My brother knows me too well and was perhaps worried by my seemingly reckless nature. He wrote to say, "Bring my son home alive and you will never have to buy a drink in my presence for as long as you shall live." Imagine the investment I (and the good citizens of Lynchburg, Tennessee) now have in this young man's welfare. Still, adventure by nature does not come in timely, prepackaged amounts, and I will have to risk my windfall to give Ryland an authentic one.
For his first day in Dutch Harbor I arranged for him to go out as a deck hand on a commercial halibut boat. The fisherman are as tough as the work they do, and I wanted Ry to have a glimpse into, as Peter Matthiesson titled his book about fishermen, Men's Lives. In one day he couldn't actually learn much about fishing itself but he did learn three words in a new language: mal de mer.
The Sea is often harsh and always indifferent. The moment a person becomes part of the crew, constant contribution and compromise are required. This is a hard adjustment for one who has so often been told you can "Have it your way." You don't always get to sleep when tired or eat when hungry. You move to the rhythms of the ship, and you stand your watch, no matter what.

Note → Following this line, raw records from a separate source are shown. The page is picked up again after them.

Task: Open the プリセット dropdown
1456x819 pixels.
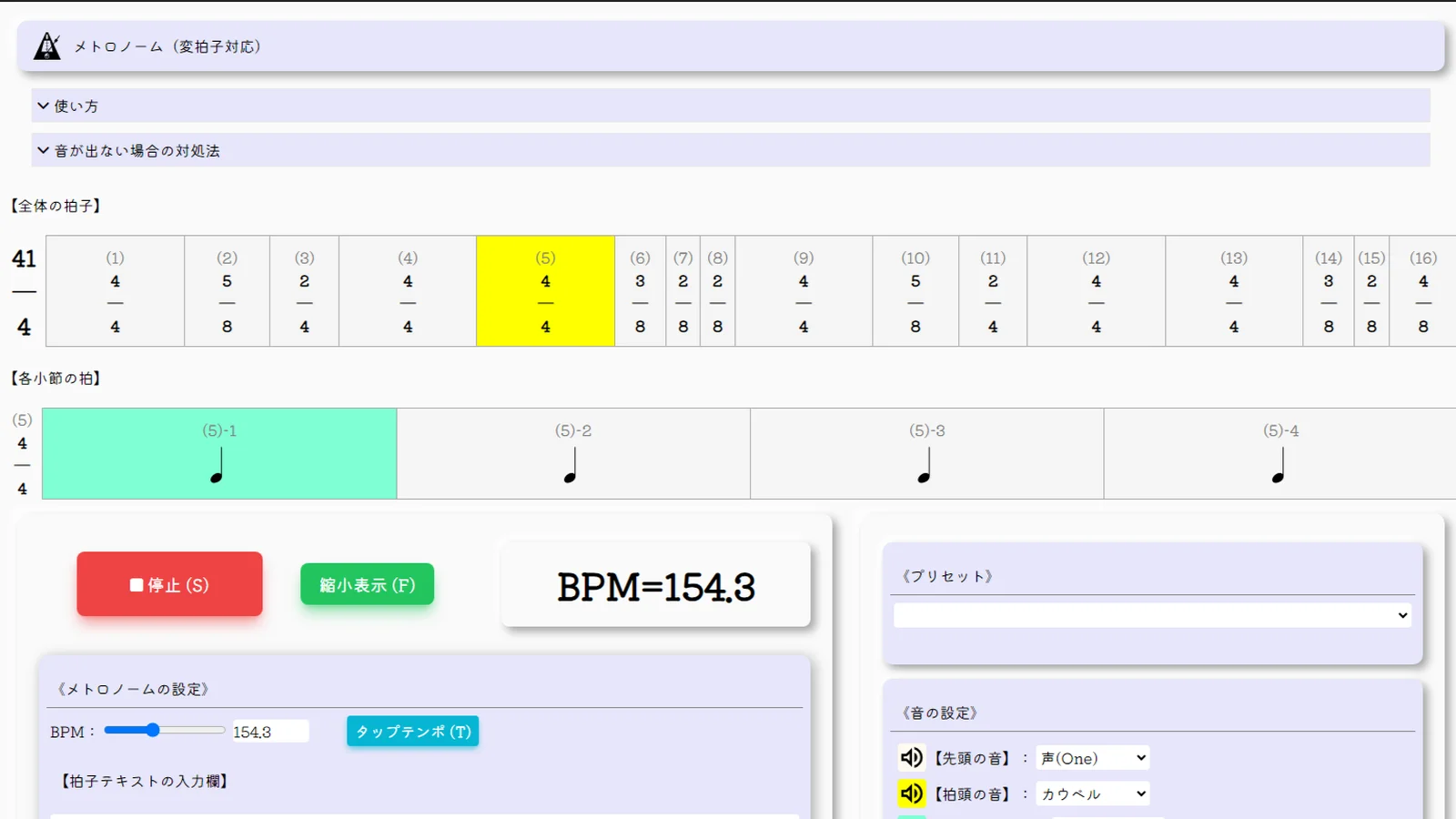Action: coord(1152,615)
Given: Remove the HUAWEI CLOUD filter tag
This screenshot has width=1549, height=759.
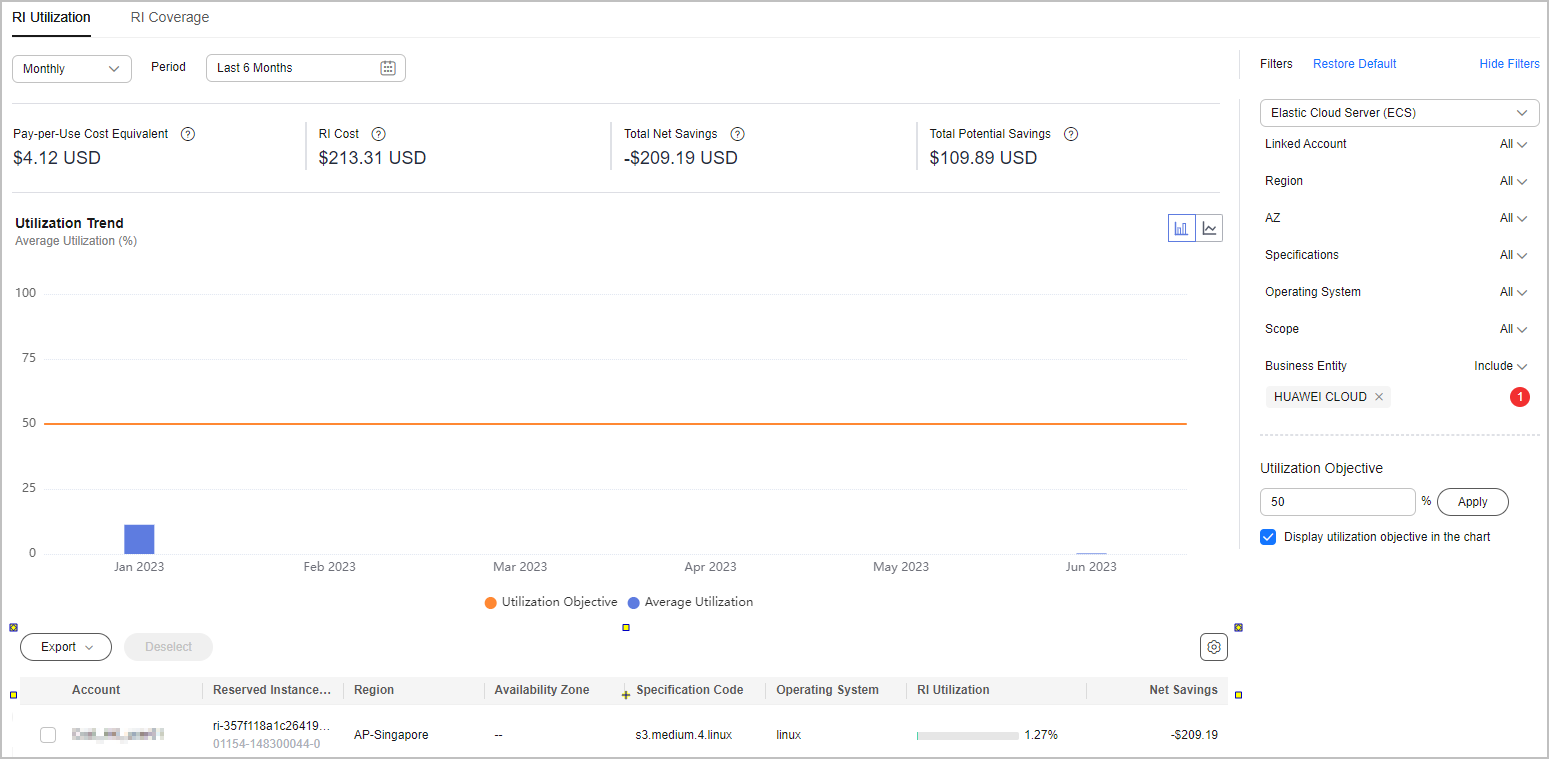Looking at the screenshot, I should pos(1379,397).
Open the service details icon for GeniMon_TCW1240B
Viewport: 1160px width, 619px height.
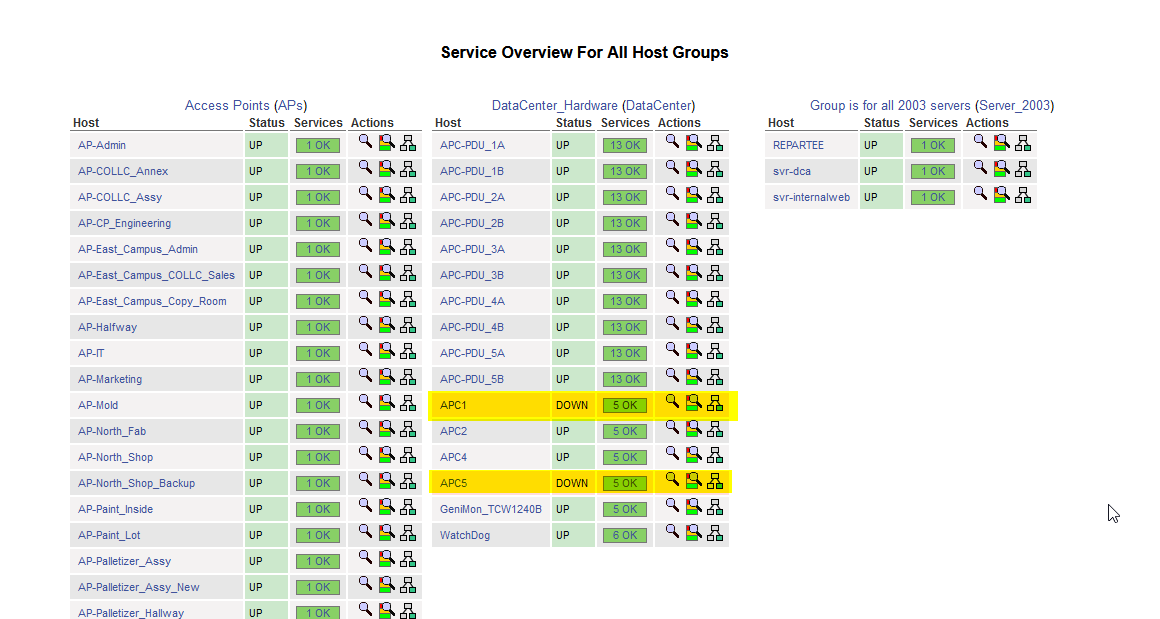[693, 507]
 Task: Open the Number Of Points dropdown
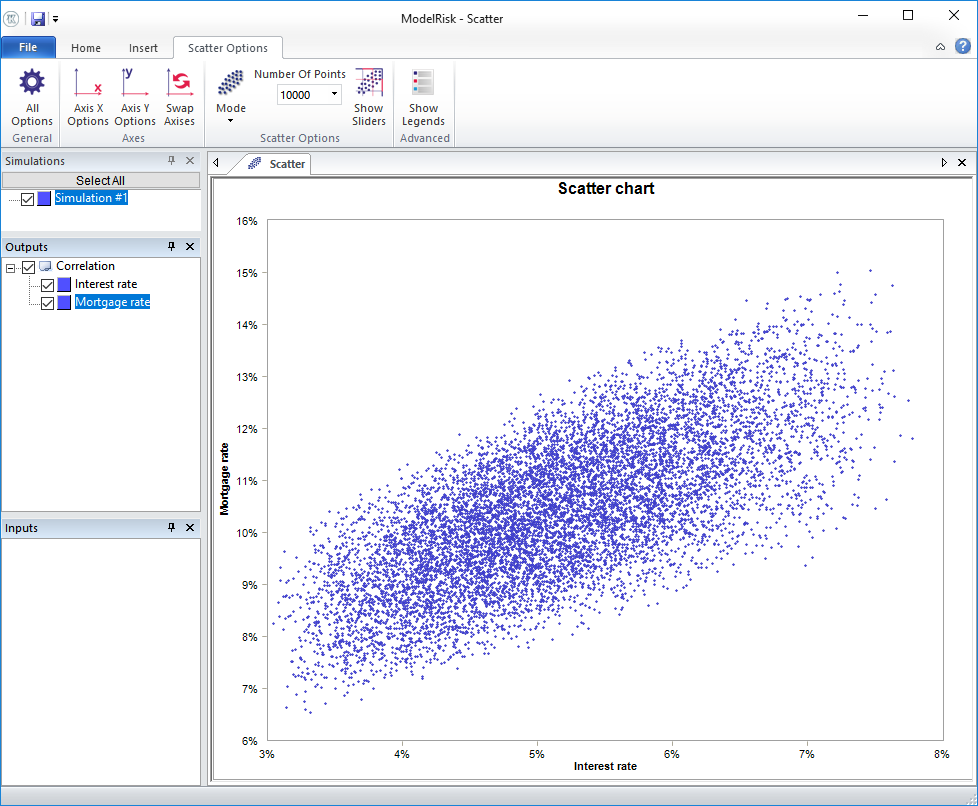[x=333, y=94]
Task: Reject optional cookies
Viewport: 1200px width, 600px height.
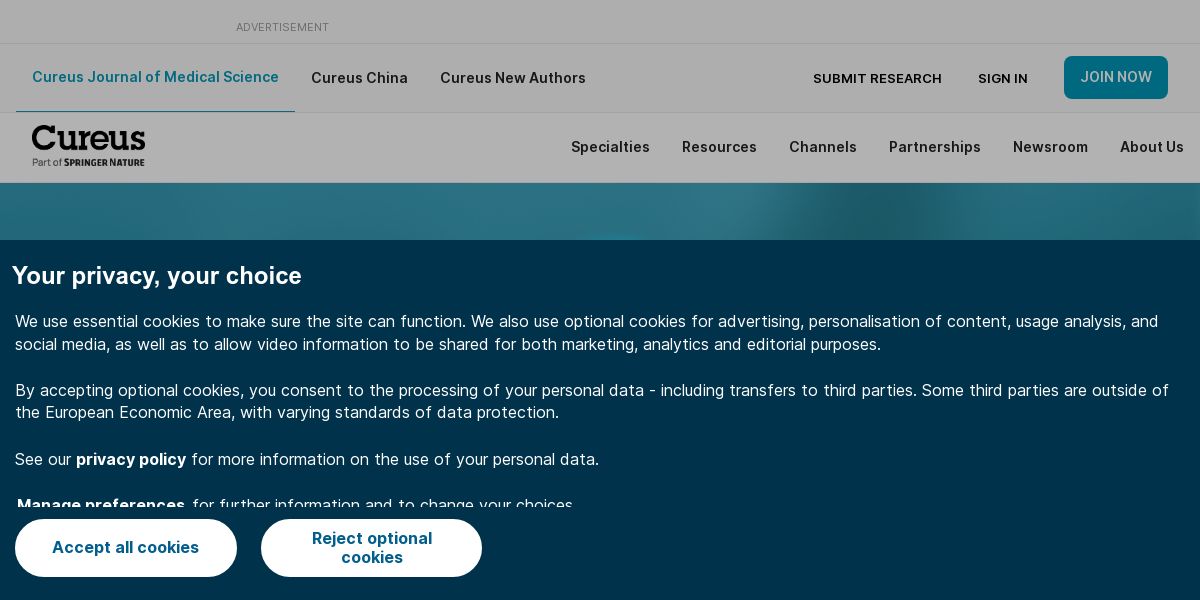Action: pos(371,548)
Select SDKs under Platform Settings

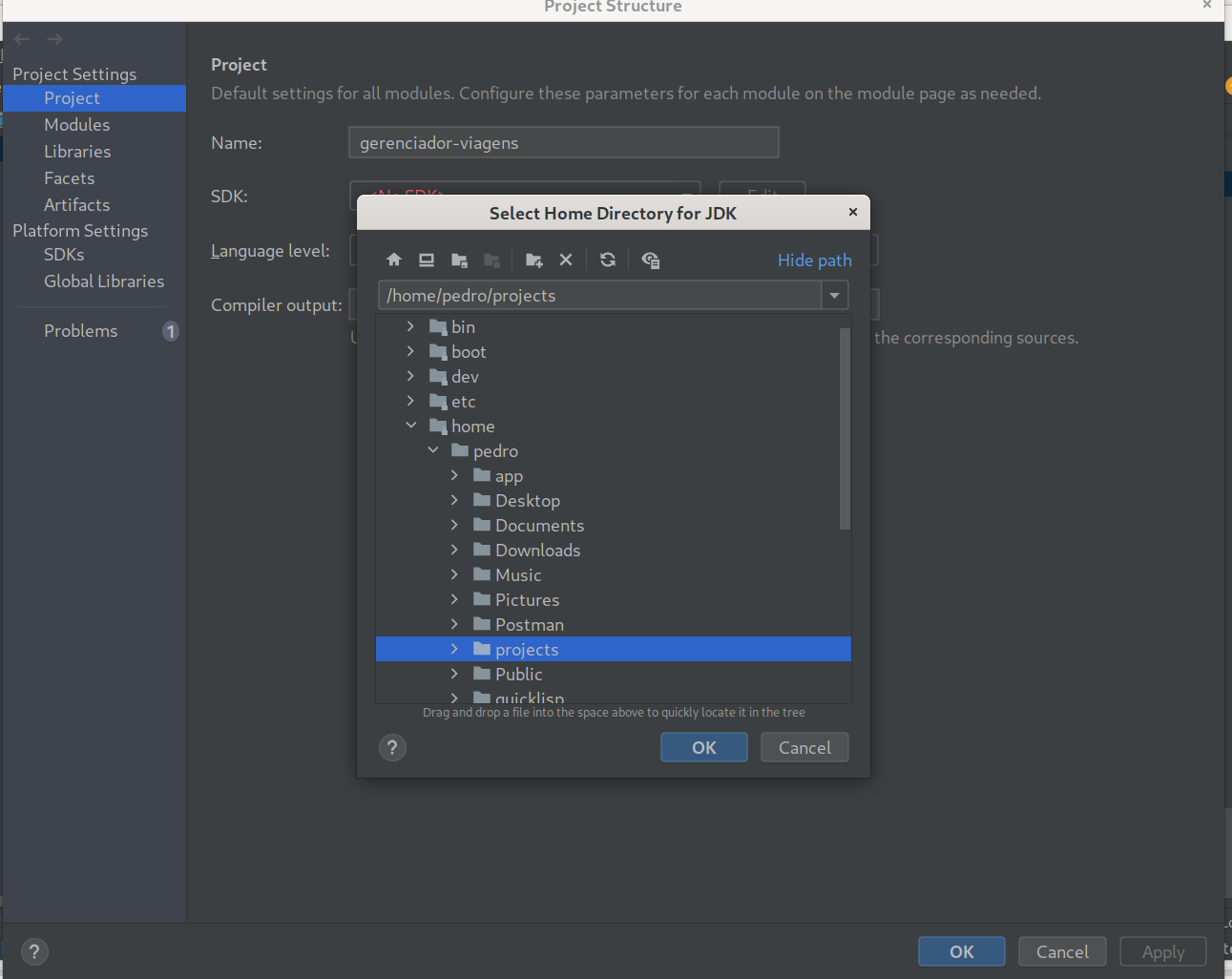[64, 255]
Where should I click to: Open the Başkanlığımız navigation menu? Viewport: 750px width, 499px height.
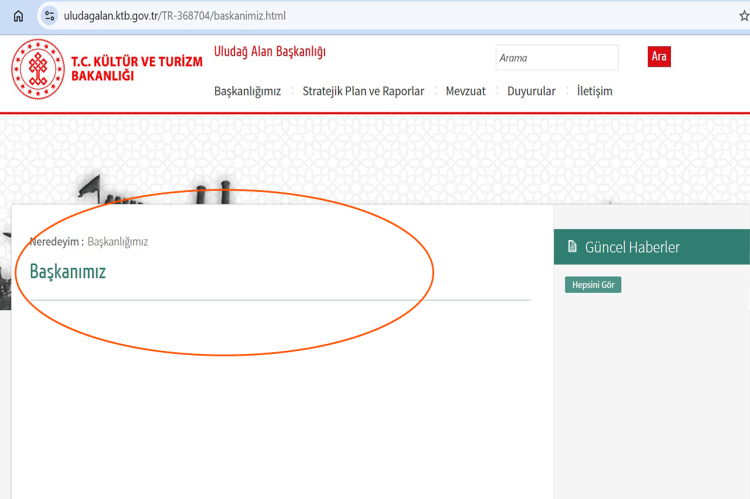247,91
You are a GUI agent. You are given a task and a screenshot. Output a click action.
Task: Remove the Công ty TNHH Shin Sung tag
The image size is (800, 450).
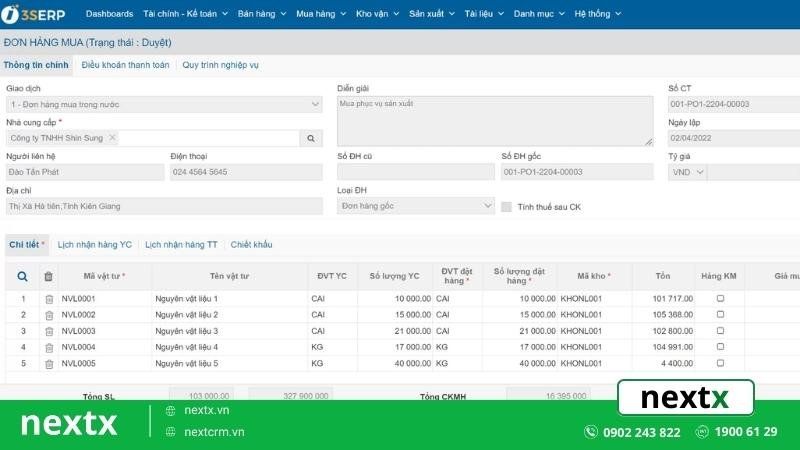(x=112, y=138)
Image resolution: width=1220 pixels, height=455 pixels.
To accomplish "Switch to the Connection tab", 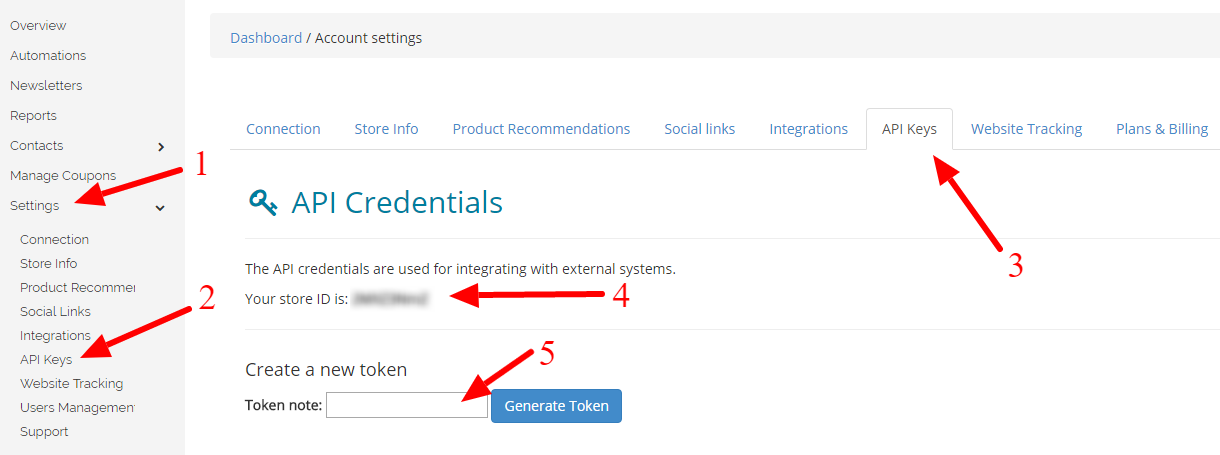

As we've moved slowly up the lonely Alaskan Peninsula, Ry has seen that rhythm and cruising routine: weigh anchor, set sail, reef sail, unreef sail, drop anchor, launch dingy, ship dingy, weigh anchor. I don't know if he is finding this interesting or repetitive.
The progress of many days is measured in meager miles. Is this enough for a 19-year-old used to highway speeds? Does the archaic nautical nomenclature seem unnecessarily complex and pedantic? Does the definition of windward and leeward matter? Will understanding how the center of effort balances with the center of lateral resistance ever prove even remotely relevant in his modern life?
It will take the coming weeks if not years before I can answer these questions, but I hope in the meantime the might and majesty of this land will make its own impression on him. We have seen the rare Stellar sea lions, sea otters rafted so thick you couldn't count them, eagles flocking like sparrows, rivers where you literally tripped on the fish while crossing, and of course the famous bad-boy bears. Oh, those glorious golden brutes that make every hike an adventure.
We have sailed rough and cold waters in the dark of night, motored through calms, and found protection for the good ship and crew in a dozen lonely anchorages.
I find that in trying to show this life to Ry, I am seeing it anew myself. In spite of the previously mentioned hazards and hurdles, I still more than like what I see.